Hearing impairment due to the cochlear toxicity of several drugs is well documented (Ryback 1993). But until the latest decade there has been only little attention paid to audiologic effects of industrial chemicals. The recent research on chemically-induced hearing disorders has focused on solvents, heavy metals and chemicals inducing anoxia.
Solvents. In studies with rodents, a permanent decrease in auditory sensitivity to high-frequency tones has been demonstrated following weeks of high-level exposure to toluene. Histopathological and auditory brainstem response studies have indicated a major effect on the cochlea with damage to the outer hair cells. Similar effects have been found in exposure to styrene, xylenes or trichloroethylene. Carbon disulphide and n-hexane may also affect auditory functions while their major effect seems to be on more central pathways (Johnson and Nylén 1995).
Several human cases with damage to the auditory system together with severe neurologic abnormalities have been reported following solvent sniffing. In case series of persons with occupational exposure to solvent mixtures, to n-hexane or to carbon disulphide, both cochlear and central effects on auditory functions have been reported.
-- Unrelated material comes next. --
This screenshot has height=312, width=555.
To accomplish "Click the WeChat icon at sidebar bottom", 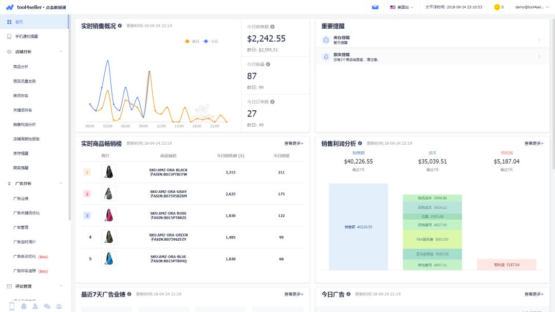I will point(47,306).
Exposure to noise was prevalent in these groups, but the effect on hearing has been considered greater than expected from noise.
Only few controlled studies have so far addressed the problem of hearing impairment in humans exposed to solvents without a significant noise exposure. In a Danish study, a statistically significant elevated risk for self-reported hearing impairment at 1.4 (95% CI: 1.1-1.9) was found after exposure to solvents for five years or more. In a group exposed to both solvents and noise, no additional effect from solvent exposure was found. A good agreement between reporting hearing problems and audiometric criteria for hearing impairment was found in a subsample of the study population (Jacobsen et al. 1993).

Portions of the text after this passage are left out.